Now he trips the rest of the way, landing face first in the root
cellar, head cracked open and teeth smashed to hell. Figuratively,
I mean. Not literally. Literally, that happened to the Harelip
last week, which is why the imagery is fresh in my mind. She came
directly from her fall to the Tavern and started talking with
her mouth full of foamy Budweiser and blood.
In
, Williams is a middle-aged marketing executive afraid that
some young gun will steal his job. At home, his teen kids are
indifferent to him, and his work stress has made him unpleasant
and harried. Well, more unpleasant. To please his smarmy, unpleasant,
evil boss, he agrees to do a presentation in Colorado during a
time he'd already committed to a long overdue Hawaiian family
vacation.
After
renting a massive motor home, Williams tells his family they need
to spend more together time, and that he has decided on an RV
vacation instead of Hawaii. Naturally, the family hates the idea.
And naturally, Williams takes out trees, bricks and awnings with
the motor home.
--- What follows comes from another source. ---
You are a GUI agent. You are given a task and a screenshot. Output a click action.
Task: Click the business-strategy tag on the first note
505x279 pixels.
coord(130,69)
And then there are the running gags about shit
in the RVs tank and, strangely, a seatbelt that locks up. Even
more bizarre is a scene where he calls a man named "Irv " by the
name "Saul." I have no idea what the punchline is there, or whether
it was a running gag so fucking bad they edited most of it out.
I doubt that theory, though, because the gags they left in are
so fucking rancid that there's no lower limit to what they'd keep.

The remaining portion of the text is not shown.